Once a week, until the end of the school year, almost a dozen seventh graders are taking used, donated bicycles and giving them new life. "Rebuild it piece by piece, starting with the wheels, the brakes, the drive train," said Dan Furbish, Director of the Oasis Center Bike Workshop.
Along the way, Furbish shows students how each part of the bicycle works. "Do you see that lever right there? Pull that out," he instructed one of the students.
Another key focus of the "Build a Bike Workshop" is teaching students how to repair almost anything that happens to a bicycle. On the second week of the program, Furbish walks the children through the process of taking out the tube of a bicycle tire and patch a hole.
Seventh-grader Jeff Houke tells NewsChannel 5, if he knew all of this a few years ago, he might still have his old bike. "A bunch of the stuff on it got broken so we just sold it for parts," said Houke.
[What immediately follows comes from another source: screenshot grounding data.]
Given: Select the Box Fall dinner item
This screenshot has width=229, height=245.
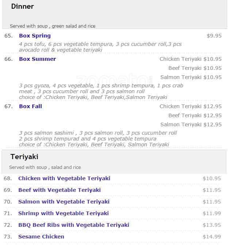Looking at the screenshot, I should point(30,106).
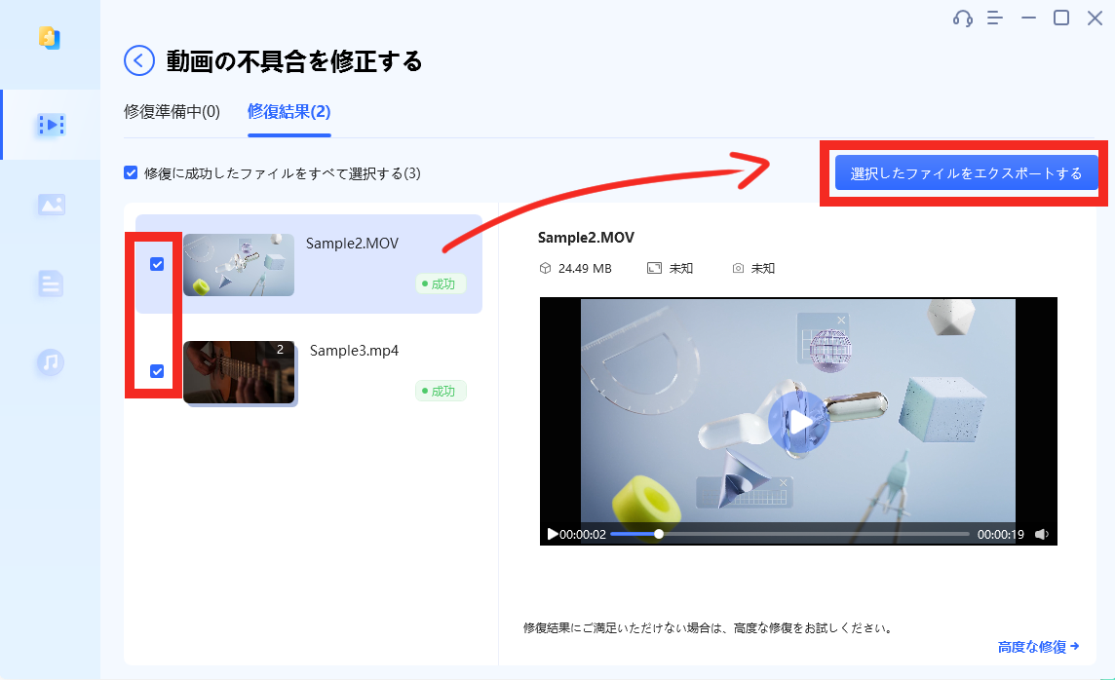Go back with the arrow button

tap(139, 61)
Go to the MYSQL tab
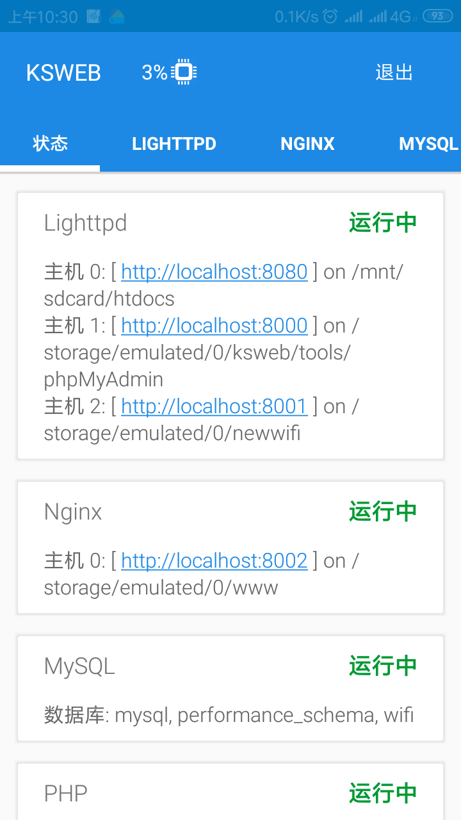The image size is (461, 820). (x=428, y=144)
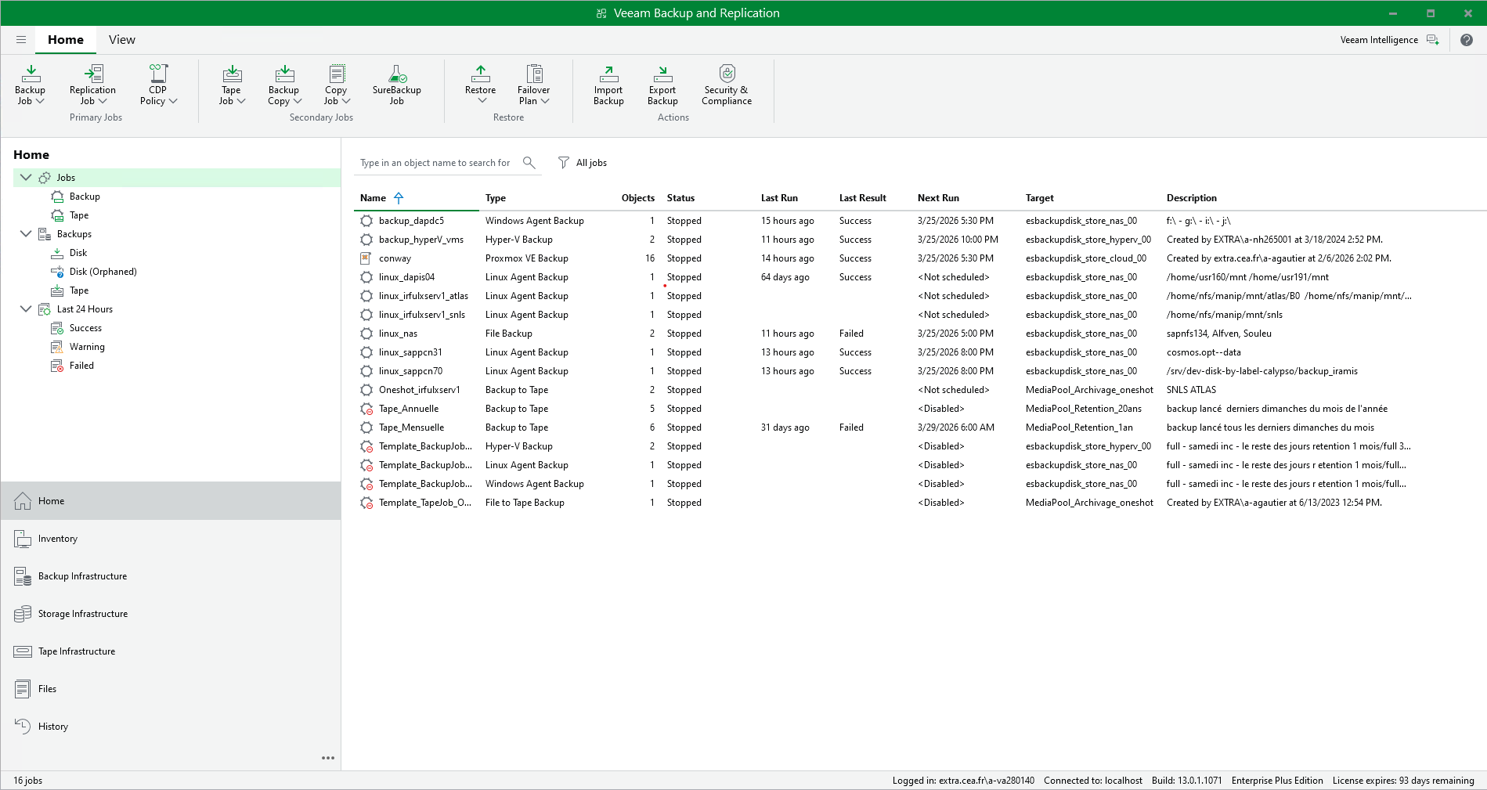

Jeff says he loves actually getting to see how the rubber meets the road. "It’s actually funner because we’re actually getting hands-on to do it," he said.
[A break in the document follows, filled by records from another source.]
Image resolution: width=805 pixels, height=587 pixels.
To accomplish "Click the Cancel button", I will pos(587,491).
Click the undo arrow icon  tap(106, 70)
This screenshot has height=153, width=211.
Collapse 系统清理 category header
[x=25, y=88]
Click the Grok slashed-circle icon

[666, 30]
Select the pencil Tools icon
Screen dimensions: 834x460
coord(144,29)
That seems to be the real magic behind the program, especially during a global pandemic.
"The hands-on kind of problem-solving that’s involved in rebuilding these bikes has been a really cool thing for them. Not a lot of opportunities during the school day I think to get up and move around really work with their hands," said Furbish.
The most important lesson will take several weeks to teach -- responsibility. "If they show up each week and put in the work, the bike is theirs to keep. It’s totally free. They get to take it home," explained Furbish. Students will also earn their own new helmet, light and repair kit if they attend every session and work hard.
A lot of the students are already envisioning their last day of class when they get to take their creation for a spin.
"So I can ride it around my neighborhood," said one of the students.